TEKS SUMBER:
______________________________
Kupang, KN – Pengadilan Negeri Kupang dan Pengadilan Tinggi Kupang tidak menerima gugatan perbuatan melawan hukum yang diajukan oleh Ketua Persatuan Tinju Amatir (Pertina) Provinsi NTT, Dr. Samuel Haning.
Gugatan ini diajukan terhadap Ketua Umum KONI NTT, Ketua DPRD Provinsi NTT, dan Pejabat Gubernur NTT, Ayodhia G. Kalake.
Gugatan yang terdaftar dengan nomor perkara 303/Pdt.G/2023/PN Kpg ini menuntut ganti rugi sebesar Rp 62 miliar.
Dalam gugatannya, Ketua Pertina NTT Dr. Samuel Haning mengklaim bahwa terdapat kerugian materiil dan immateriil yang dialami oleh PERTINA NTT. Rincian tuntutan kerugian materiil meliputi:
1. Dana yang diajukan pada 25 April 2023 kepada Tergugat II (Ketua DPRD Provinsi NTT) dan Tergugat III (Pejabat Gubernur NTT) melalui Tergugat I (Ketua Umum KONI NTT) untuk Kejuaraan Nasional Tinju Amatir Pra PON XXI tahap II di Kupang sebesar Rp 1.246.750.000,00, dikurangi Rp 200.000.000 dari sumbangan Tergugat I untuk pembayaran invoice/tagihan penginapan Hotel Sasando untuk Training Center bagi atlet tinju persiapan Kejuaraan Tinju Nasional Pra PON XXI tahap I di Makassar dan bantuan Kejuaraan Nasional Tinju Amatir Tahap II di Kupang NTT sebesar Rp 100.000.000 dari Tergugat III. Total kerugian materiil yang dituntut adalah Rp 1.046.750.000.
2. Pembayaran penghargaan berupa uang/bonus kepada para pelatih dan atlet sebesar Rp 1.630.000.000, dibayar secara tunai sekaligus.
3. Penghargaan kepada PERTINA NTT sebesar Rp 10.000.000.000, dibayar secara tunai sekaligus.
Selain itu, Dr. Samuel Haning juga menuntut kerugian immateriil sebesar Rp 50.000.000.000, yang dibayar secara tunai sekaligus. Total keseluruhan kerugian yang dituntut adalah Rp 62.676.750.000.
______________________________
DAFTAR DATA:
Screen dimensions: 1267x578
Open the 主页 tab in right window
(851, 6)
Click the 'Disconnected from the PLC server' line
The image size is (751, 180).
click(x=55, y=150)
______________________________
DAFTAR TUGAS:
1. Ringkas paragraf berita gugatan Pertina NTT yang diawali "Selain itu, Dr. Samuel Haning" menjadi satu kalimat yang memuat fakta utamanya.
2. Salin persis bagian berita gugatan Pertina NTT yang dibuka dengan kata-kata yang memuat "2. Pembayaran penghargaan" dan ditutup dengan "10.000.000.000, dibayar secara tunai sekaligus.".
3. Rangkum berita gugatan Pertina NTT dalam dua kalimat.

JAWABAN SETIAP TUGAS:
1. Dr. Samuel Haning juga menuntut kerugian immateriil Rp 50.000.000.000 yang dibayar tunai sekaligus, sehingga seluruh tuntutan berjumlah Rp 62.676.750.000.

2.
2. Pembayaran penghargaan berupa uang/bonus kepada para pelatih dan atlet sebesar Rp 1.630.000.000, dibayar secara tunai sekaligus.
3. Penghargaan kepada PERTINA NTT sebesar Rp 10.000.000.000, dibayar secara tunai sekaligus.

3. Pengadilan Negeri Kupang dan Pengadilan Tinggi Kupang tidak menerima gugatan perbuatan melawan hukum yang diajukan Ketua Pertina NTT, Dr. Samuel Haning, terhadap Ketua Umum KONI NTT, Ketua DPRD Provinsi NTT, dan Pejabat Gubernur NTT. Dalam gugatan bernomor perkara 303/Pdt.G/2023/PN Kpg itu, ia menuntut kerugian materiil dan immateriil dengan total Rp 62.676.750.000.